### INFORMATION
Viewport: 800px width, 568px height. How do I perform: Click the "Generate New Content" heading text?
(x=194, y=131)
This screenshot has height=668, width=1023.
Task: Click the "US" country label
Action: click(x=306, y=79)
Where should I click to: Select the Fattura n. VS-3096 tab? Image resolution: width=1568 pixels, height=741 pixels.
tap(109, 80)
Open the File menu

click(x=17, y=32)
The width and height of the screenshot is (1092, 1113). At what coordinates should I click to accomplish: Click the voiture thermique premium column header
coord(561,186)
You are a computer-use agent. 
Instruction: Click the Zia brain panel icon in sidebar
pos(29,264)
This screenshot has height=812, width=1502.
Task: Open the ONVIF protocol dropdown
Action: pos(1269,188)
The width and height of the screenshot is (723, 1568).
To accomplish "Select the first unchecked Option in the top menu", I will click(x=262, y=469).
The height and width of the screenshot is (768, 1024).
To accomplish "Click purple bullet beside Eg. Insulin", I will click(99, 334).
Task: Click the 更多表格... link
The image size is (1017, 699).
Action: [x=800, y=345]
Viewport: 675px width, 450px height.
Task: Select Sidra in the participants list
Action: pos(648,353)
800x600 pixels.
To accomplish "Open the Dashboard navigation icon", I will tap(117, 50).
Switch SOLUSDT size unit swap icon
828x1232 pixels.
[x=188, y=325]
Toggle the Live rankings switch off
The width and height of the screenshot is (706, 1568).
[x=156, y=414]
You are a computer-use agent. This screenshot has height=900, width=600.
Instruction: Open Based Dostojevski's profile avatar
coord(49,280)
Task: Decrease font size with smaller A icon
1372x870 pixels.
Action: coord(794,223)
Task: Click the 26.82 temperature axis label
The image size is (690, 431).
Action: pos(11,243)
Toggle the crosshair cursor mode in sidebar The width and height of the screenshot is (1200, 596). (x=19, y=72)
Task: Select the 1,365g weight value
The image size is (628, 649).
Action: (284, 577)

### PROBLEM DESCRIPTION
Each line above where the word "agent" occurs should be returned in full.

### SOLUTION
You are a computer-use agent. 
You are a computer-use agent. This screenshot has height=900, width=600.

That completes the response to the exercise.